INFORMATION SHOWN:
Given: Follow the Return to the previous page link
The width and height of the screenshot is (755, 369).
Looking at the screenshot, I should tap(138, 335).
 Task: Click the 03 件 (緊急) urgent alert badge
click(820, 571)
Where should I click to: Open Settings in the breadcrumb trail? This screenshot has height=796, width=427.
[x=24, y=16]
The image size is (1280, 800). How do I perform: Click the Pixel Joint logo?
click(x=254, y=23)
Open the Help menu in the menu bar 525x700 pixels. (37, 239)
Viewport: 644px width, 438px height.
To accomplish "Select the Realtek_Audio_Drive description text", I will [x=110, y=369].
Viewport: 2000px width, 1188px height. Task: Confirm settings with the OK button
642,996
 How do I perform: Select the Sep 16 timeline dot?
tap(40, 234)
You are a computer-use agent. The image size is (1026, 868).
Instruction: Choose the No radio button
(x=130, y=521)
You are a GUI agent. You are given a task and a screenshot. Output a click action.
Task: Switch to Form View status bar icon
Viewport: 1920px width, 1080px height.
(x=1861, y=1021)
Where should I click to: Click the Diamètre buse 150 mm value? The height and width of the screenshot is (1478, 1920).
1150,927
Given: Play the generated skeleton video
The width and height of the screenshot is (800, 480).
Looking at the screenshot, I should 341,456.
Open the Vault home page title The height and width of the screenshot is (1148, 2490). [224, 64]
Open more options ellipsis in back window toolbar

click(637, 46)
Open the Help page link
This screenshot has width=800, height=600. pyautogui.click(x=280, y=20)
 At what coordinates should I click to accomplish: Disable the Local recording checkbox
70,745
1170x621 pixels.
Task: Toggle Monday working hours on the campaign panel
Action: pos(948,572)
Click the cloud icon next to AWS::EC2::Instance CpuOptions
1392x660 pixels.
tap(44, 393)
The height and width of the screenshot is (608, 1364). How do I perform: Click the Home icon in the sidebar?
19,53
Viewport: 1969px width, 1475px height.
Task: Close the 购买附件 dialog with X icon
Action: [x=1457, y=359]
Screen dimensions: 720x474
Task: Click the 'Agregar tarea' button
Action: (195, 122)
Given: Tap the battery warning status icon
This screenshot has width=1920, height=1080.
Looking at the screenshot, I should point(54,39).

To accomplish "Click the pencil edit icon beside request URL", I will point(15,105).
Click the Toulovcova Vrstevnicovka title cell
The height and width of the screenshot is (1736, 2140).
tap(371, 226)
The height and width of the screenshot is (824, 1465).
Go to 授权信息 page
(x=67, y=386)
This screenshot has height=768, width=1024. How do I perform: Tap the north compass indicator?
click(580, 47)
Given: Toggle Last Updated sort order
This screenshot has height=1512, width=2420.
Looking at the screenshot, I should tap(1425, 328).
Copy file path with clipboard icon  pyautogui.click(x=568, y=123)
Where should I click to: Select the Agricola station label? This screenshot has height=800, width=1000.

THE TASK:
Copy out the lines above word for word, from the very first one through the line that holds "click(820, 571)", including both ends.

SOLUTION:
Given: Follow the Return to the previous page link
The width and height of the screenshot is (755, 369).
Looking at the screenshot, I should tap(138, 335).
 Task: Click the 03 件 (緊急) urgent alert badge
click(820, 571)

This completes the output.